El Departamento de Justicia (DOJ) de Estados Unidos se ha opuesto a la publicación de la declaración jurada del FBI que justificaría la orden de registro de la mansión Mar-a-Lago (Florida) del expresidente Donald Trump con el fin de incautar documentos.

Ante la petición formal al juez para que haga público el informe, los fiscales generales han mostrado su negativa porque, alegan, el documento "pondría en peligro una investigación en curso". "La declaración jurada que respalda la orden de registro presenta un conjunto muy diferente de consideraciones", reza el documento.

Así, señala que "quedan razones convincentes, incluso para proteger la integridad de una investigación policial en curso que implica la seguridad nacional, que respaldan el mantenimiento de la declaración jurada sellada". De esta forma, la institución ha explicado que "la información sobre los testigos es particularmente delicada dada la naturaleza de alto perfil de este asunto", por tanto, temen que revelar las identidades afecte al grado de cooperación en la investigación.

Este documento, firmado por el fiscal federal del sur de Florida -Juan Antonio González- y el jefe de contrainteligencia del departamento -Jay Bratt-, añade que el DOJ estaría dispuesto a publicar otros documentos, incluida la orden de sellado emitida por el juez.
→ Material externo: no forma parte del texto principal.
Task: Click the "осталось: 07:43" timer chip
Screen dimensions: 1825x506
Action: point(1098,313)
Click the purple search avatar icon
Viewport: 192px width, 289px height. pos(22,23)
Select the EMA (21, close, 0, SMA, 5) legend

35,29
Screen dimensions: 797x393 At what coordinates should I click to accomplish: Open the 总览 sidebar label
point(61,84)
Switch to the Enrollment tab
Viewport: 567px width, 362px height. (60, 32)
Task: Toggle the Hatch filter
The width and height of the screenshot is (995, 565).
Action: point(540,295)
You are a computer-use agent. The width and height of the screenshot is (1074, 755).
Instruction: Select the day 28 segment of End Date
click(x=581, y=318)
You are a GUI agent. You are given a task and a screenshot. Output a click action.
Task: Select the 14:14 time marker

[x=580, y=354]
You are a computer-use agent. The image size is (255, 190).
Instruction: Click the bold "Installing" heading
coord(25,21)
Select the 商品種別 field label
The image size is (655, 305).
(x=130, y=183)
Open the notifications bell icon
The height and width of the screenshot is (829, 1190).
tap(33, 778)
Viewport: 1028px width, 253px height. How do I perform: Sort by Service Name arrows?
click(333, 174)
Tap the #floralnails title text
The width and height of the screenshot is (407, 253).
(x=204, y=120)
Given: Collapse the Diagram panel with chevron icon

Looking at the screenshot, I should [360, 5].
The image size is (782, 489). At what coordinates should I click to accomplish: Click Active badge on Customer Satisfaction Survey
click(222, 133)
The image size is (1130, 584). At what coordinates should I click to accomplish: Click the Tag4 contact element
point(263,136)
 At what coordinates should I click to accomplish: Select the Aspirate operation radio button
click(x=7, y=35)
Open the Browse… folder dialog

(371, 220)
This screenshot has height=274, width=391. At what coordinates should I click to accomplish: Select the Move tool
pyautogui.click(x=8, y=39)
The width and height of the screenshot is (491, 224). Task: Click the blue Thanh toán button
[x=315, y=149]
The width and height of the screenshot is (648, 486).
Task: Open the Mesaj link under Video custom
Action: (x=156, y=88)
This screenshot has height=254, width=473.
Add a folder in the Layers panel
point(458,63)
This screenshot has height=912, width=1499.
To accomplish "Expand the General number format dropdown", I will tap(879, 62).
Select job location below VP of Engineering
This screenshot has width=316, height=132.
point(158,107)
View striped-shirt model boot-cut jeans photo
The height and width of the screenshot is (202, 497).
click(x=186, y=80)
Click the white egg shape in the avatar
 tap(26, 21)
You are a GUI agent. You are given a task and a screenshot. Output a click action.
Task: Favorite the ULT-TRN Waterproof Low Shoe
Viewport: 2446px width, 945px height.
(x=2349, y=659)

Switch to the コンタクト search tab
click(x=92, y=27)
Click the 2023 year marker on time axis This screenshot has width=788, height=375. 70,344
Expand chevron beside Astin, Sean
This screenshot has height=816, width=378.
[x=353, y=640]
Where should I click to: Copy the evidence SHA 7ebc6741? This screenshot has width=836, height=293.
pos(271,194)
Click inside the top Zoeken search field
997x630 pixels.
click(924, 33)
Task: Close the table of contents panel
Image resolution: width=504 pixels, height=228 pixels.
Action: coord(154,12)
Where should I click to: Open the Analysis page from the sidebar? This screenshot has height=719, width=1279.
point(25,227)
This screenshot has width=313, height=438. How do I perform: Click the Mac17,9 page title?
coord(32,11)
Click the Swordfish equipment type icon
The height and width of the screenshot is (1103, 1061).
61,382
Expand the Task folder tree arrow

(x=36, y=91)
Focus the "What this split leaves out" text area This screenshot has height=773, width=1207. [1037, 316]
La semana pasada, un juez de Florida hizo pública la orden de registro y la lista del material incautado durante el mismo tras una petición del Departamento de Justicia a la que Trump no se opuso.

Pero la declaración jurada subyacente revelaría la información más extensa utilizada para justificar la acción, posiblemente incluyendo las fuentes utilizadas por los agentes del FBI y los detalles sobre los documentos y la información clasificada, según indica la agencia Bloomberg.

El FBI se llevó once lotes de documentos clasificados durante el registro de hace una semana en la mansión que Trump tiene en Florida, en virtud de una orden que facultaba a los agentes para incautarse documentos supuestamente clasificados. El exmandatario alega que él mismo desclasificó los documentos sospechosos.